Al cruzar la calle, un hombre trajeado pasó pedaleando frente a mí. Nuestras miradas se tocaron. Su rostro enjuto, de mirada sorprendida, sugería un nerviosismo apenas pálido. Pedaleaba por Villalongin hacia el Circuito Interior. Con una delicadeza un tanto torpe, como tropezando, como andando de puntitas.
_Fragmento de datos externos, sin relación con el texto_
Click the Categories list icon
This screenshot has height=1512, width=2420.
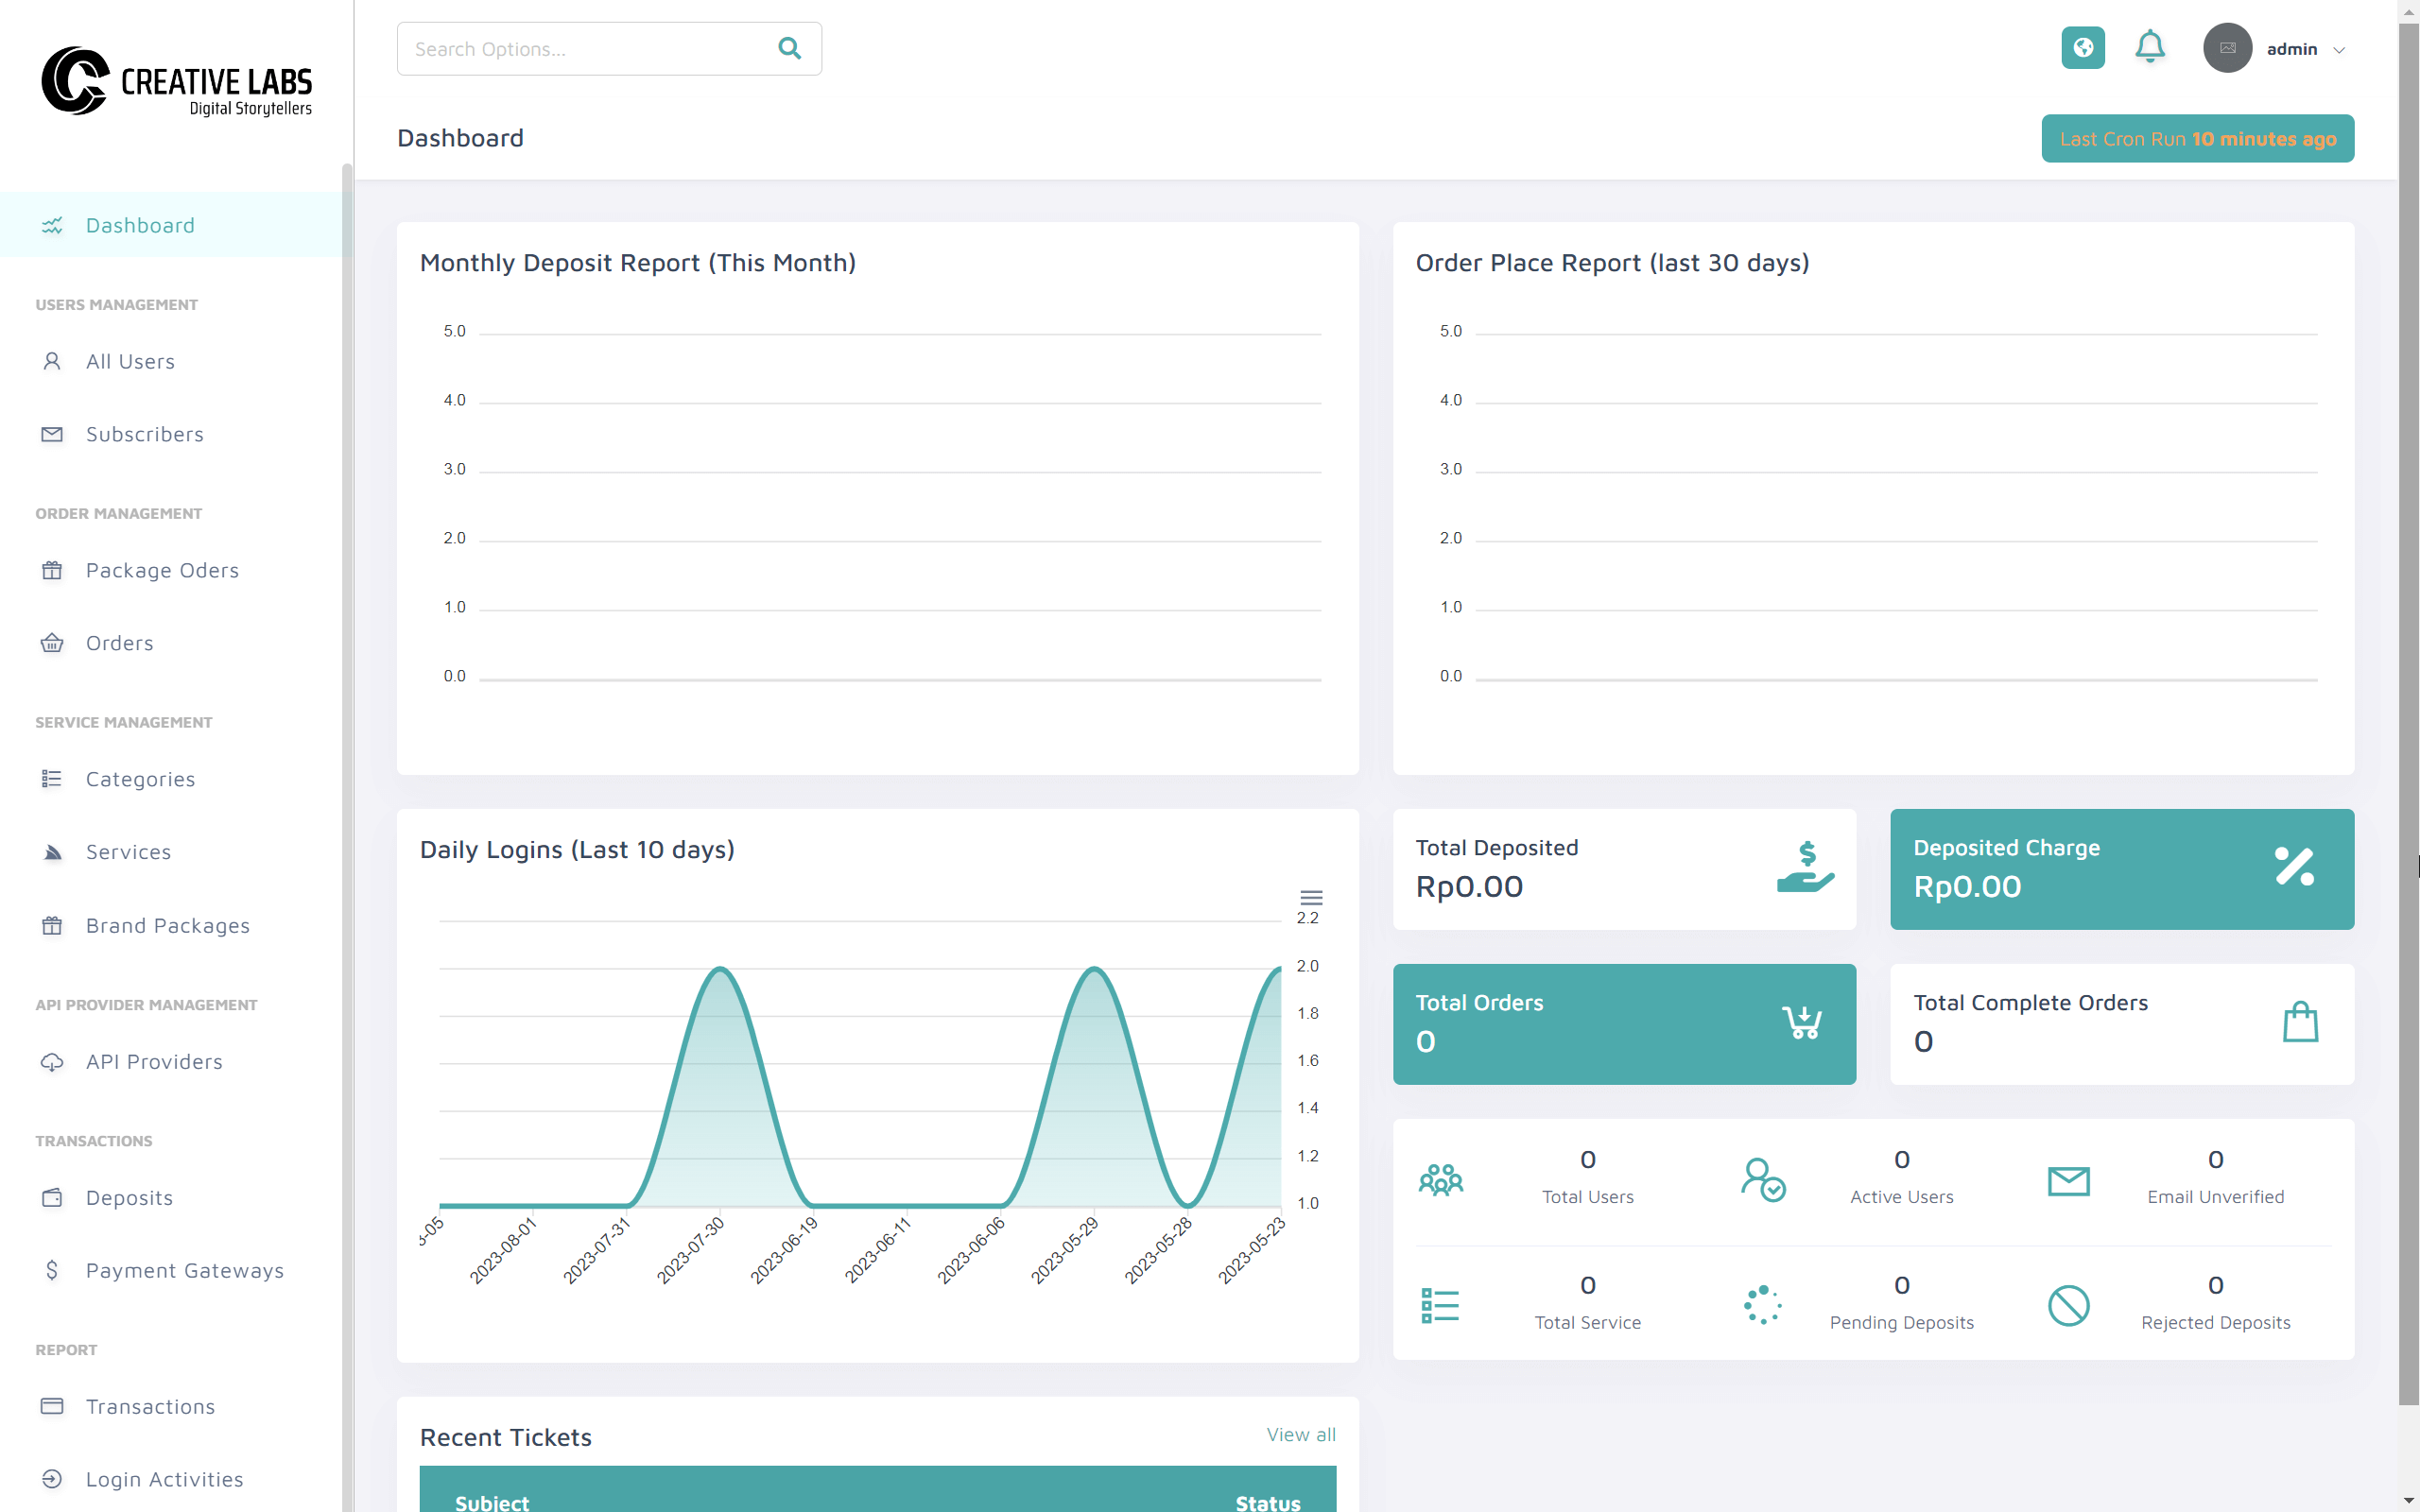(51, 778)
Nos volvimos a encontrar en la parada del camión, ya estando del otro lado del circuito, en la acera que pertenece ya a la Verónica Anzures. Me miró como supongo se miran a los recuerdos. Pedaleaba con la torpeza de Villalongin, pero ahora a un ritmo de ahogado. Le sonreí. Se requiere valor para andar en bicicleta por Circuito interior.

II

Ya sobre el camión, mirando a ratos la Cuauhtémoc, a otros la Anzures y luego Polanco, la postal comenzó a repetirse. De los edificios comenzaron a emerger ciclistas trajeados. Algunos, incluso, con casco. Todos dándole lo últimos toques a su atuendo (o cerrando la puerta, o cargando al bici escalones abajo). Listos para emprender el camino al trabajo.
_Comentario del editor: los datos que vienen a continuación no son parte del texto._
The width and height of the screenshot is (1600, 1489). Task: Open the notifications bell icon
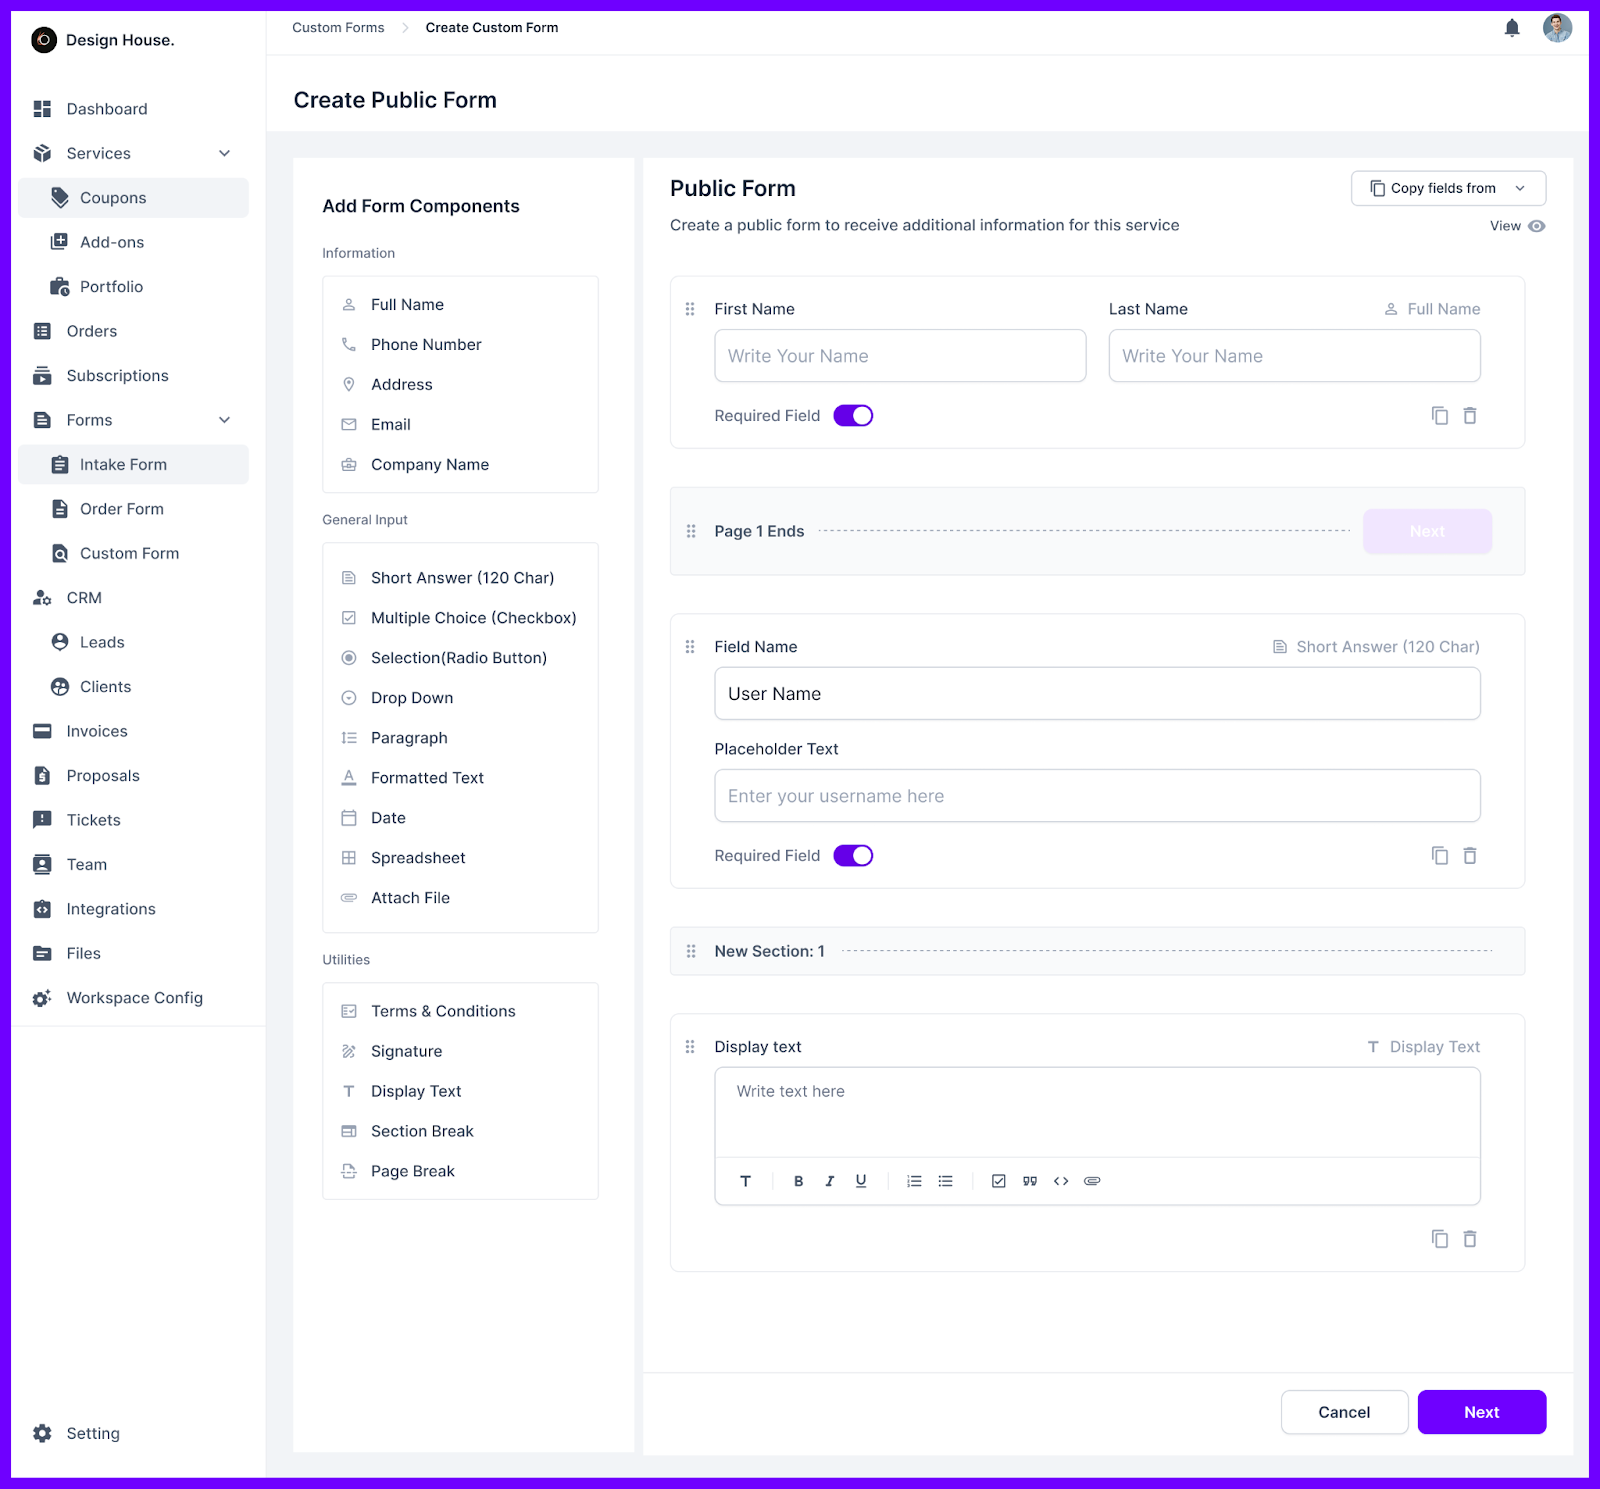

Ya cerca del trabajo, en la San Miguel Chapultepec, una mujer de pelo cano sacó su bicicleta. En el manubrio llevaba una pequeña hasta con una bandera nacional anudada. Pensé en lo terrible que sería tener un accidente con semejante proyectil tan cerca de la cara; pero también en lo agradable que había sido verla sacar su bicicleta para ir a no sé dónde.

III

Mi falta de ingenio me imposibilita ara compartir lo que cada una de estas imágenes me provocaba. Una lástima, porque quizá les habría gustado sentirlo. Supongo que, aunque me crié en el DF, mis primeras aproximaciones reales al mundo sucedieron en Puebla, cuando ya estaba algo más que grandecito.

La vida allá –lo que puedes esperar de ella– es muy distinto a este mundo que se me antoja creado por una contusión cerebral. A más de un año –a casi dos– de haber regresado, no logro desprenderme la sensación de que aquí las posibilidades son infinitas.
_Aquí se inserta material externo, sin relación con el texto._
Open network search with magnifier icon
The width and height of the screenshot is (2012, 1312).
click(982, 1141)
Es como haber pasado de un tablero de bingo a una ruleta. Es aquí el único lugar donde puedo decir realmente que «el futuro es brillante». Y me alegra saber que no soy el único que piensa lo mismo.

IV

A final de cuentas lo que aquí escribo son parvuladas. Afuera de mi departamento los automóviles rugen, la vida bulle, los grandes problemas del hombre se siguen paseando por las calles. Aquí no hay nada que siquiera pueda confundirse con sabiduría.

Una lástima, tener carta abierta para decir nada.

Escribir sólo para confirmar que la existencia es, tristemente, solipsista.

Que ver a mis vecinos –a los colonos– ir todos los días al trabajo en bicicleta me produce una extraña sensación de esperanza. ¿Esperanza de qué? Qué sé yo, aquí no hay sabiduría, sólo parvuladas.